JOB A |
According to the deep modules passage, who coined the term "deep module"?

Deep Modules

A deep module is a small, simple interface that hides a lot of implementation — a narrow door into a big room. The term is John Ousterhout’s; the idea is the leverage: callers work against a few well-named methods instead of re-deriving the same rules from prose every time they touch the concept. The opposite is a shallow module — one that exposes almost as much interface as it has implementation, so it barely earns its keep (think a wrapper class whose methods map one-to-one onto a SQL query each).

Six concepts in this system started out shallow and scattered: the same idea spread across several files, each consumer re-implementing the rules. This chapter consolidates each one behind a single entry point. Read every section as the same four beats:

The problem — the concept lives in N files, and the rules drift.
The module — one small typed interface, the only way in.
What it hides — the implementation now behind that door.
The test boundary — you test the small interface, not the internals.

The payoff is that every later consumer targets the deep boundary and never grows shallow again.

One of the six, @repo/tenancy, is already a runtime boundary that auth, server, and custom-hostname flows all depend on, so it lands early (Phase A). The other five are consolidations applied once the core multi-tenant behavior is stable (Phase C).

Implementation order

The order is strict because each step builds on the one before it — schema before the package that queries it, the token verifier before the service that reads org.sessionVersion:

The Phase 0 spike validates the Better Auth SSO schema and the Cloudflare hostname state model.
Phase A schema migrations land.
Phase A: @repo/tenancy — every worker uses it.
Phase C: @repo/auth-tokens — the verifier-side helper.
Phase C: authenticateOperator plus @repo/authorization/operator.
Phase C: the customHostnameLifecycle service in apps/server.
Phase C: ssoProviderRepository, with its Postgres view.
Phase C: the tenantOperations service.
Workers refactor: route handlers shrink to thin wrappers around the modules above.

Tenancy package

Tenant context is the first thing every request needs and the easiest thing to let fragment. Spread across parseHostname, two tenant middlewares (one in apps/server, one in apps/auth), cache-fanout.ts, and the bumpTenantCacheVersion RPC, it becomes five files for one concept — and the cache-key shape leaks into invalidation code in three separate workers. Pulling it into one package gives every worker a single way to turn a host into an organization.

DATA EXCERPTS |
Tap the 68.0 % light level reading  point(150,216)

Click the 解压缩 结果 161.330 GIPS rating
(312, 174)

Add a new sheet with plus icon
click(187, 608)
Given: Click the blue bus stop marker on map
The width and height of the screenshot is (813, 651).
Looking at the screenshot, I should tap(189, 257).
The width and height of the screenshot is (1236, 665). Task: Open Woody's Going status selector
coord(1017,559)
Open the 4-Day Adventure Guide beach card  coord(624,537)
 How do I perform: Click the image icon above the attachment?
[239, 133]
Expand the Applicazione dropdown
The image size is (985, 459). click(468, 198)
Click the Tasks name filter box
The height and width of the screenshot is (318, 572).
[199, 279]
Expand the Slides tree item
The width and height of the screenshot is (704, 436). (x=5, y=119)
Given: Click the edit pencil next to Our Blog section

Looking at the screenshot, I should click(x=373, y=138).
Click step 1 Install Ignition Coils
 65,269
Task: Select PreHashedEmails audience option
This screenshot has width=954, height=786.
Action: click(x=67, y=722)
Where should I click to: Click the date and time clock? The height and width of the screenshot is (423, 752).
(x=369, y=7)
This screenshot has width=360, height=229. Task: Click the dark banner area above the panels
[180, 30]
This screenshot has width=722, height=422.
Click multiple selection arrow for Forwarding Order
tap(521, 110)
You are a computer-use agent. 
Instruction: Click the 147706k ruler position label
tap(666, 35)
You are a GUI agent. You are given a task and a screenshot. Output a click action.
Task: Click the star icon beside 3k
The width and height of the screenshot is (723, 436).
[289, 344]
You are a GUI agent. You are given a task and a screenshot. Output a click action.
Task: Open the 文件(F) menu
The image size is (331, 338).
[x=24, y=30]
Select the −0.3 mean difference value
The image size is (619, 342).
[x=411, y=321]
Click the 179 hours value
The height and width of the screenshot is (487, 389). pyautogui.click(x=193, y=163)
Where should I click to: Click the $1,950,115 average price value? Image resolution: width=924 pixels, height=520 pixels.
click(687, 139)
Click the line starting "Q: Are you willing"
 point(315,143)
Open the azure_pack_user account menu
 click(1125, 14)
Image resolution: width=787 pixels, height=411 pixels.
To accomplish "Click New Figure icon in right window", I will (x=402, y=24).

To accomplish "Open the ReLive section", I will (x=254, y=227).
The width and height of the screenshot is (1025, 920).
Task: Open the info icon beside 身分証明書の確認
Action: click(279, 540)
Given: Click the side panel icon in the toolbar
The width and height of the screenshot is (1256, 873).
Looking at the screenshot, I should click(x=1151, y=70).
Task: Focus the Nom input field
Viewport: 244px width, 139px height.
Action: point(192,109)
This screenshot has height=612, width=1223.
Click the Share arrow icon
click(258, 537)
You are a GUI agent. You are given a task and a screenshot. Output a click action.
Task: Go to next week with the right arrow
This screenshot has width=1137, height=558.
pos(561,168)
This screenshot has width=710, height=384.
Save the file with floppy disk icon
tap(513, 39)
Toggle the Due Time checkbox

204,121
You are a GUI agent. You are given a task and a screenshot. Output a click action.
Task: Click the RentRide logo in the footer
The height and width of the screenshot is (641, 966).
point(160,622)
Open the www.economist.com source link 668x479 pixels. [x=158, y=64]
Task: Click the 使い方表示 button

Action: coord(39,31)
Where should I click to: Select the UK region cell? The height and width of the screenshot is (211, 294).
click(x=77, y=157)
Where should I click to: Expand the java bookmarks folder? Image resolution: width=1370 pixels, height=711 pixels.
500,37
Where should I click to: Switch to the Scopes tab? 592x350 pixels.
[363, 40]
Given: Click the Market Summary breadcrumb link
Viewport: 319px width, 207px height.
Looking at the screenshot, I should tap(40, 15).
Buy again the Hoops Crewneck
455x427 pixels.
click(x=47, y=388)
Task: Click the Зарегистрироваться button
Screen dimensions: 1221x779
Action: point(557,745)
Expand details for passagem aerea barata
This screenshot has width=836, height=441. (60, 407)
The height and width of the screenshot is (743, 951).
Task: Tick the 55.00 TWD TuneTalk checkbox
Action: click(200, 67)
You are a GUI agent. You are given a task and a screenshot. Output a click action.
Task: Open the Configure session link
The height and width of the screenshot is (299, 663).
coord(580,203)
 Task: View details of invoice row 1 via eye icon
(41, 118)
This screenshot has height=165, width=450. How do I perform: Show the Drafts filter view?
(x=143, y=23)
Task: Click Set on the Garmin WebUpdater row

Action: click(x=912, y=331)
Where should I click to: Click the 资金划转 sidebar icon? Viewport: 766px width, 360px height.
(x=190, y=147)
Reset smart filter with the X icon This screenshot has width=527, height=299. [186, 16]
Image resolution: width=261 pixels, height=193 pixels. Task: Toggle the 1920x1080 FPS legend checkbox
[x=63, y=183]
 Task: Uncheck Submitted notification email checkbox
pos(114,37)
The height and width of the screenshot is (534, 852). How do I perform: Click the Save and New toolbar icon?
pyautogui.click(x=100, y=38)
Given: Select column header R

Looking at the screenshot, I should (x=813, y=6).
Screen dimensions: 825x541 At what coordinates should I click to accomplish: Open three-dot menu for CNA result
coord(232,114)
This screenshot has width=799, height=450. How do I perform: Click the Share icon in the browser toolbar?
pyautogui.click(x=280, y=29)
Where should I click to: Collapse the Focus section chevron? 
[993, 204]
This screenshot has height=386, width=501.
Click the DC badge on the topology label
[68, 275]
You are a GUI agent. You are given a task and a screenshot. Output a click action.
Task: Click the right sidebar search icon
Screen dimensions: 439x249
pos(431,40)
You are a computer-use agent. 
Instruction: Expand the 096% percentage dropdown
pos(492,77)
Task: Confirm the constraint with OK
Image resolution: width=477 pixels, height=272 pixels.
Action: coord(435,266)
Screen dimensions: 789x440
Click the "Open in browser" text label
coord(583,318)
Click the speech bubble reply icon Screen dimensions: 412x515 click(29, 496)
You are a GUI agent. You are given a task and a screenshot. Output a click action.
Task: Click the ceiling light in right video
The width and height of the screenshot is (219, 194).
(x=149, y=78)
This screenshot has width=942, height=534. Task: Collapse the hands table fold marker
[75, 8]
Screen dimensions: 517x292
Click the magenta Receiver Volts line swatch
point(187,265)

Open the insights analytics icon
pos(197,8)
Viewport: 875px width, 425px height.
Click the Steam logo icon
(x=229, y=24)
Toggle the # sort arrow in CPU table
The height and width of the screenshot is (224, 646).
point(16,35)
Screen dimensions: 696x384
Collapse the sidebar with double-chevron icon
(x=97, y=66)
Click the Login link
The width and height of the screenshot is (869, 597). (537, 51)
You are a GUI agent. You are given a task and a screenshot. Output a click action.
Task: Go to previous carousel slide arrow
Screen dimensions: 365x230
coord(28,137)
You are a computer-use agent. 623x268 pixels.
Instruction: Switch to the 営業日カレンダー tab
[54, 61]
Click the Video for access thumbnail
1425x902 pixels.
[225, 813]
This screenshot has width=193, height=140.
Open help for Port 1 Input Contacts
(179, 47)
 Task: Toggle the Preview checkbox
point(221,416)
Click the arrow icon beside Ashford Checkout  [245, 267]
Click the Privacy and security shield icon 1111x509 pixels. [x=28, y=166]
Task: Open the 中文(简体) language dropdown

JOB B |
Reproduce the records verbatim, everything from the very start of the records down to the line containing "Action: click(x=67, y=722)", with both of those lines included.

WRITTEN REPLY A |
John Ousterhout

WRITTEN REPLY B |
Tap the 68.0 % light level reading  point(150,216)

Click the 解压缩 结果 161.330 GIPS rating
(312, 174)

Add a new sheet with plus icon
click(187, 608)
Given: Click the blue bus stop marker on map
The width and height of the screenshot is (813, 651).
Looking at the screenshot, I should tap(189, 257).
The width and height of the screenshot is (1236, 665). Task: Open Woody's Going status selector
coord(1017,559)
Open the 4-Day Adventure Guide beach card  coord(624,537)
 How do I perform: Click the image icon above the attachment?
[239, 133]
Expand the Applicazione dropdown
The image size is (985, 459). click(468, 198)
Click the Tasks name filter box
The height and width of the screenshot is (318, 572).
[199, 279]
Expand the Slides tree item
The width and height of the screenshot is (704, 436). (x=5, y=119)
Given: Click the edit pencil next to Our Blog section

Looking at the screenshot, I should click(x=373, y=138).
Click step 1 Install Ignition Coils
 65,269
Task: Select PreHashedEmails audience option
This screenshot has width=954, height=786.
Action: click(x=67, y=722)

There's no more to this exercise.